Selain itu, menurut penulis, judul buku tersebut sengaja mengajak
pembaca untuk merenungkan situasi Papua, sebab kondisi rakyat Papua
saat ini adalah dalam keadaan siap mati, dan akan mati, walau yang
berhak menentukan mati adalah Tuhan sendiri.
“Pemerintah Indonesia bangga jika menghilangkan nyawa orang Papua,
padahal nyawa ada di tangan Tuhan, ini situasi dan kondisi rill yang
terjadi di Papua,” ujar penulis, yang juga alumnus Sekolah Tinggi Fajar
Timur, Abepura, Papua.
Sementara itu, Haris Azhar, Kordinator KontraS mengapreasiasi usaha
dan kerja penulis untuk menggambarkan situasi Papua melalui sebuah
karya tulisan.
“Ini langkah baik, dan perlu diikuti oleh siapa saja yang peduli
pada persoalan di Papua,” tegas Hariz, yang juga jadi moderator dalam
sesi peluncuran buku, Rabu (3/4/2013) siang tadi.
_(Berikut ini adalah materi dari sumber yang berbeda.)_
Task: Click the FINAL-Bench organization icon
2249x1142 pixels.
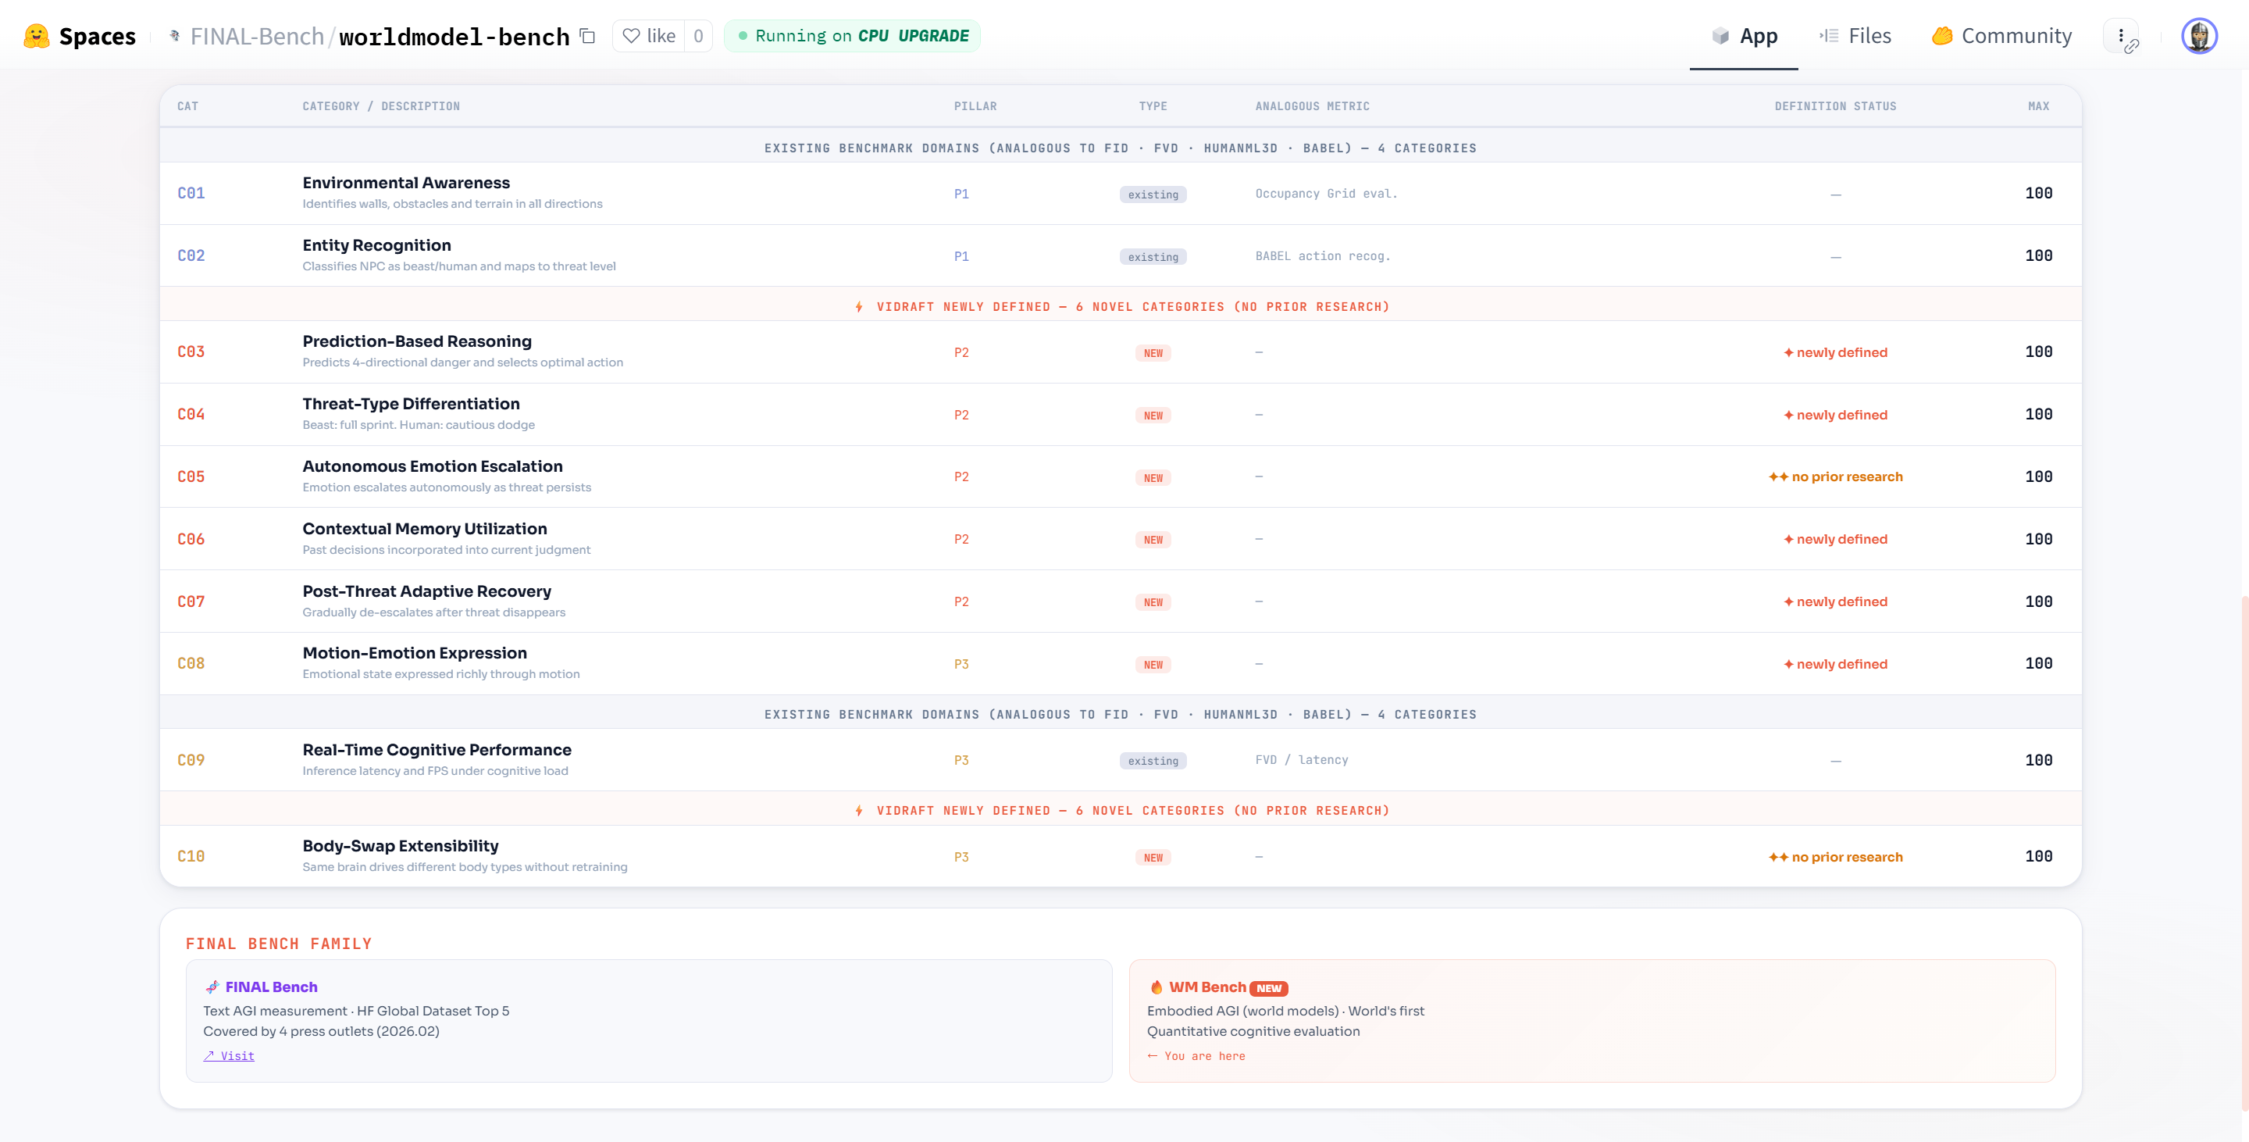Action: (175, 36)
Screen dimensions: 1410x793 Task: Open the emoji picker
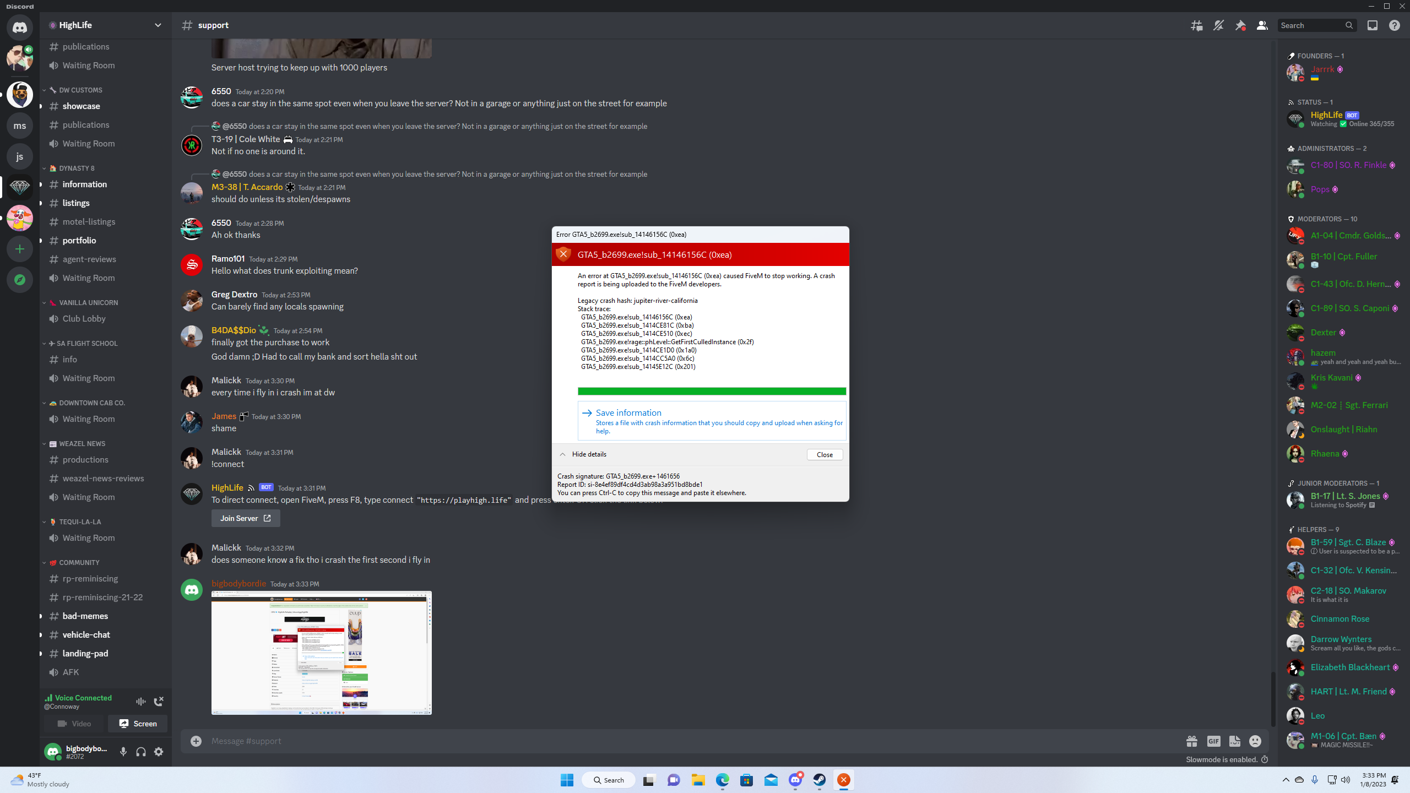[x=1255, y=741]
Sedangkan menurut Komisioner Komnas HAM RI, Otto Syamsuddi Ishak,
kekurangan yang ia temui dalam penulisan buku tersebut adalah tidak
ditemuinya bagian yang memaparkan tentang kesalahan pemerintah daerah,
sebab mereka bagian dari subjek pelaku pelanggaran HAM di Papua.
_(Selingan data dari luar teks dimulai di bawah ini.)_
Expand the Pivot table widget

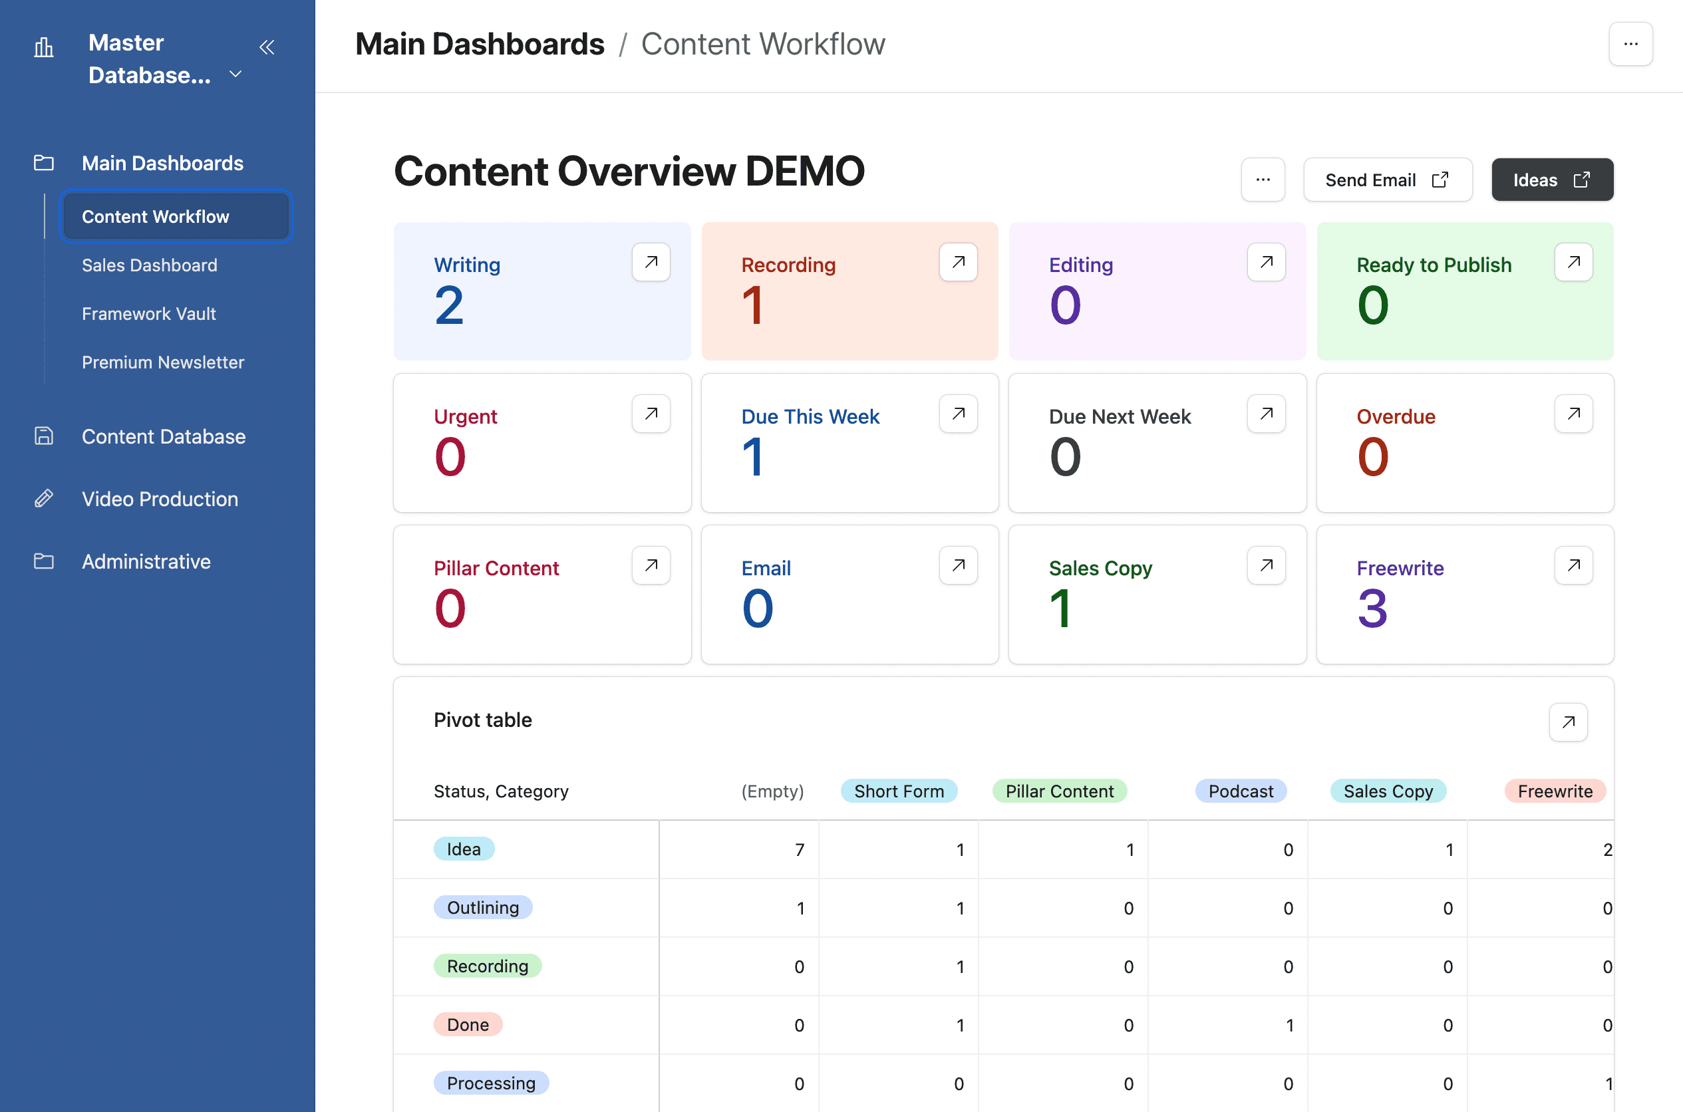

“Kalau dibidang Sosial dan Politik, saya setuju negara sebagai
aktor, tapi perlu ingat bahwa di Ekonomi, Sosial dan Budaya, pemerintah
daerah justru pelaku utama pelanggaran HAM, dan saya tidak lihat buku
ini membahas kesalahan pemerintah,” ujar Otto.
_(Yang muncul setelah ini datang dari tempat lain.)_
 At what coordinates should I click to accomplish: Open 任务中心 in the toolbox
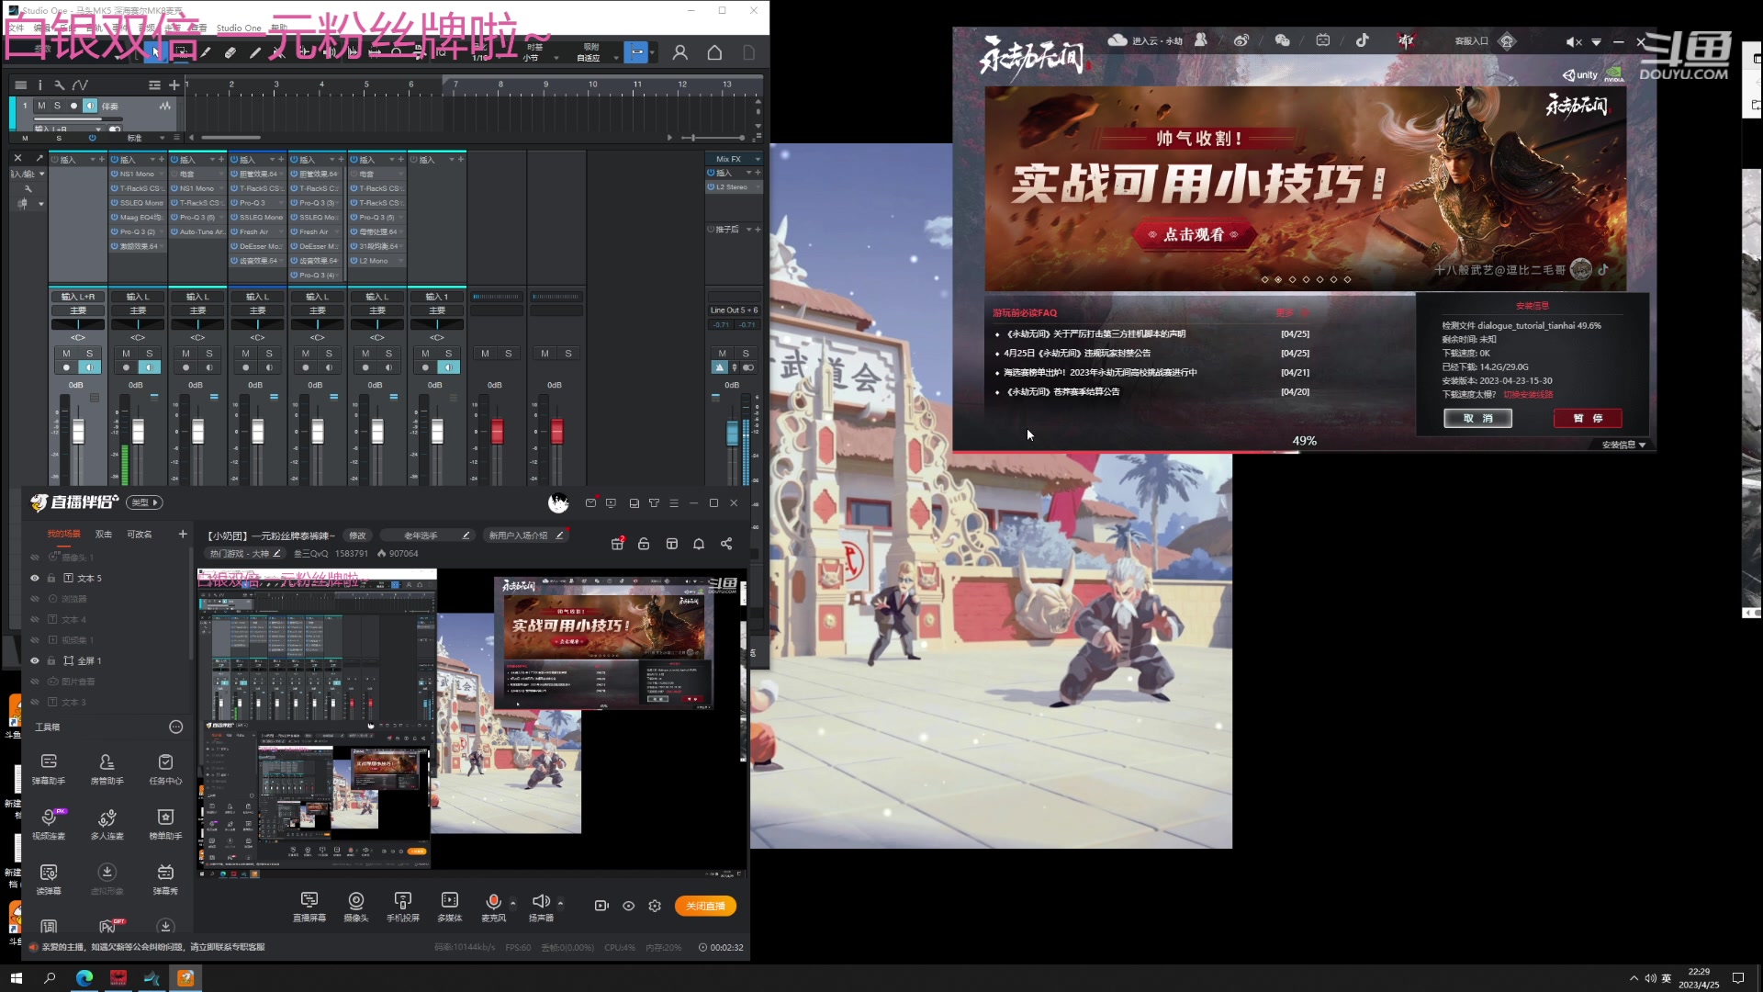pos(165,769)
Karena itu, Otto meminta, dalam penulis buku, perlu kesalahan
pemerintah daerah juga perlu diungkap, agar dapat lebih fair, tidak
hanya menyerang pemerintah pusat semata.
Selain menggelar acara peluncuran buku dengan menghadirkan
pembicara, Yoris Raweyai, anggota Komisi 1 DPR RI, Adriana Elisabeth
dari Lembaga Ilmu Pengatahuan Indonesia (LIPI), dan Otto Syamsuddin
Ishak, Komisioner Komnas HAM, sebelumnya telah dilakukan jumpa pers
terkait penulisan buku tersebut.
Dalam jumpa pers, tampak hadir juga Ketua Persekutuan Gereja-Gereja
Baptis Papua (PGBP), Pdt. Socratez Sofyan Yomna, Yosepha Alomang,
Direktur Eksekutif Yayasan Hak Asasi Manusia Anti Kekerasan (YAHAMAK),
Sinung aktivis dari KontraS, serta beberapa mahasiswa Papua di Jakarta.